Per quanto riguarda il modo in cui aveva ricevuto egli stesso l’Evangelo, l’aveva ricevuto per rivelazione di Dio (Galati 1:11), in maniera sovrannaturale. Si trattava di un privilegio di cui solo lui ne era stato oggetto, benché indegno - come lui stesso riconosce. Si era però premurato di verificarne la sostanza consultandosi con coloro che erano stati fin dall’inizio con Gesù e che ne erano diventati i primi discepoli. In Galati 1:18-19 Paolo racconta che, tre anni dopo la sua conversione, si era recato a Gerusalemme per incontrare Cefa (Pietro) e che era rimasto con lui per quindici giorni. Durante questo periodo, Paolo vede anche Giacomo, il fratello del Signore. Questo incontro mostra che Paolo aveva cercato di entrare in contatto con i principali leader della comunità cristiana primitiva per assicurarsi che il suo Evangelo fosse in accordo con quello predicato dagli altri apostoli. In Galati 2:1-2 Paolo parla di una seconda visita a Gerusalemme, quattordici anni dopo la prima, durante la quale si era consultato con le figure di spicco della comunità (presumibilmente gli apostoli e altri leader influenti). Anche in questo caso questa visita era stata fatta per assicurarsi che l’Evangelo che predicava tra i pagani fosse in accordo con quello degli altri apostoli, dimostrando così il suo rispetto per l'unità e la coerenza dell’originale testimonianza cristiana.

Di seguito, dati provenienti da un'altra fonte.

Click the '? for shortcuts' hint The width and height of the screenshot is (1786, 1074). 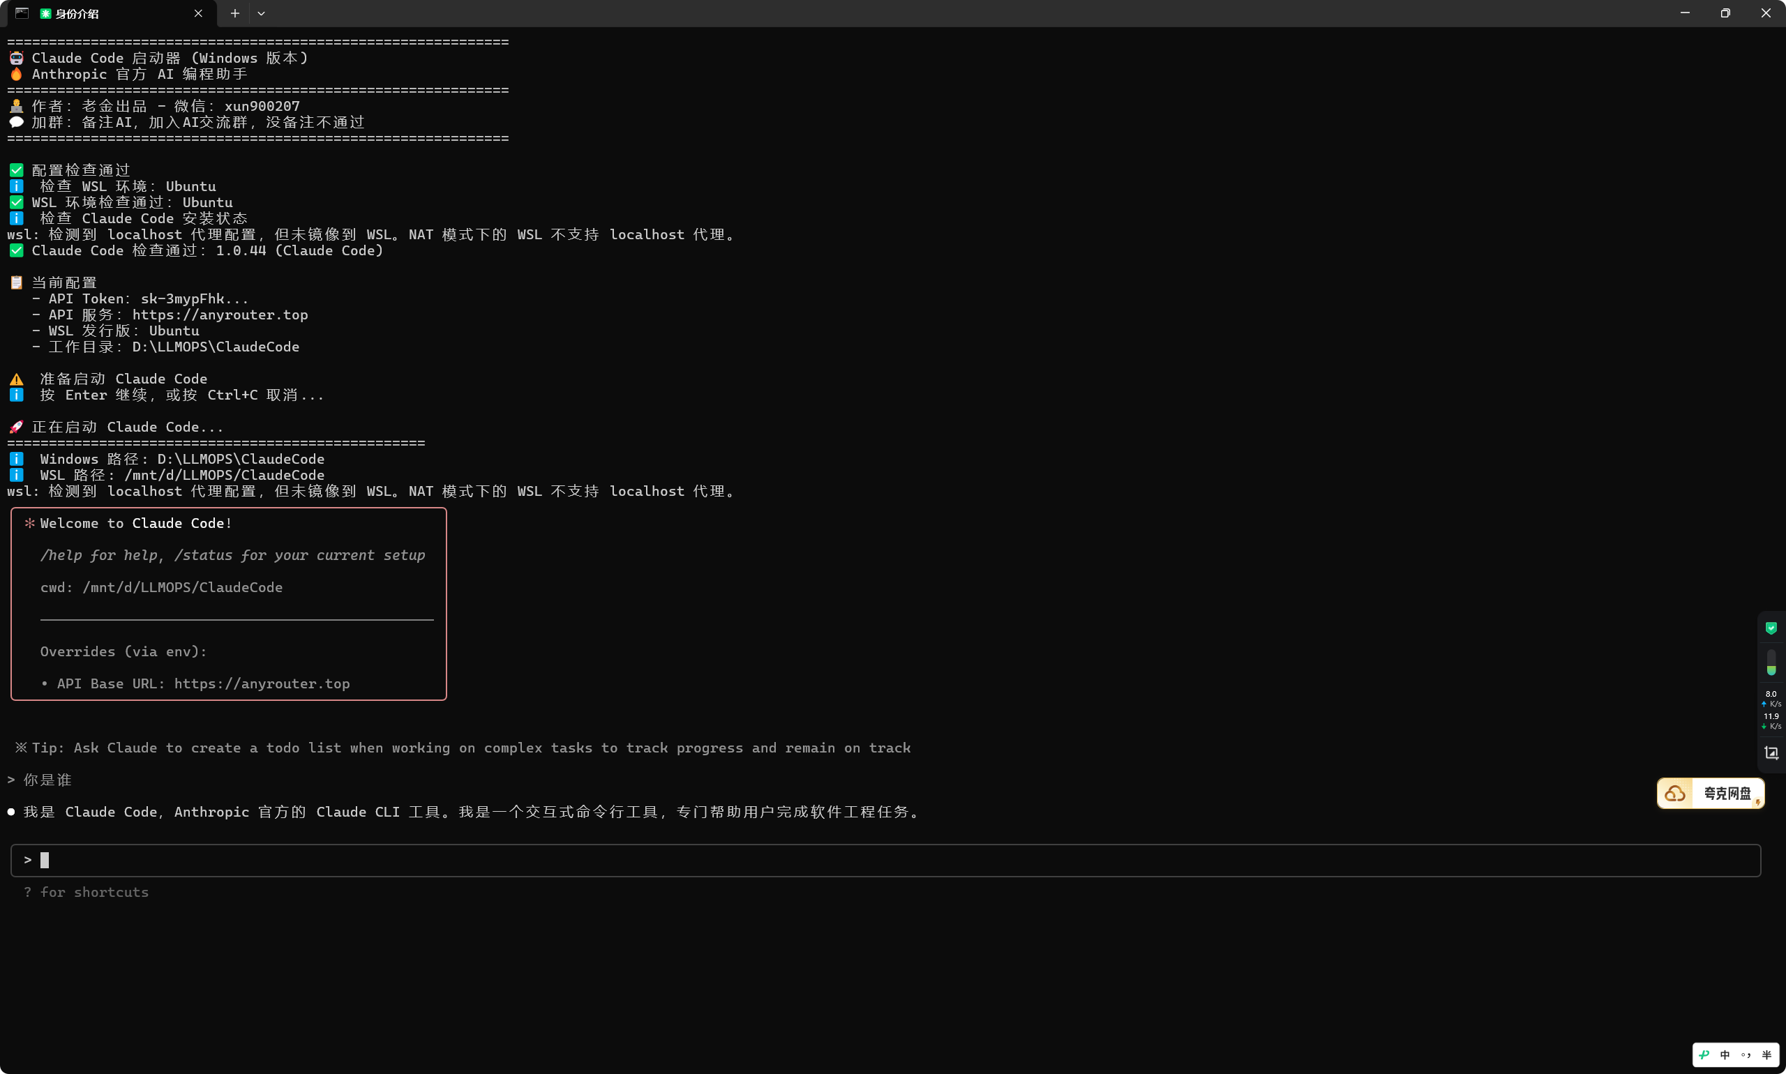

Ecco così che, come per ciò che riguarda la Cena del Signore (11:23), memoriale dei benefici della sofferenza e morte di Cristo in croce, Paolo aveva ricevuto l’insegnamento sulla morte, sepoltura, risurrezione e le apparizioni post-resurrezione del Signore Gesù e aveva poi ritrasmesso queste fondamentali informazioni ad altri nei suoi viaggi missionari.

La maggior parte di coloro ai quali aveva predicato l’Evangelo a Corinto erano rimasti saldi in questi insegnamenti e ne avevano avuto beneficio, ma intorno a loro vi erano molte voci discordanti che contraddicevano la dottrina degli Apostoli pregiudicandone l’efficacia. Preservare l’Evangelo originale per l’Apostolo era essenziale: “... mediante il quale siete salvati, se pure lo ritenete quale ve l'ho annunciato; a meno che non abbiate creduto invano”, dice.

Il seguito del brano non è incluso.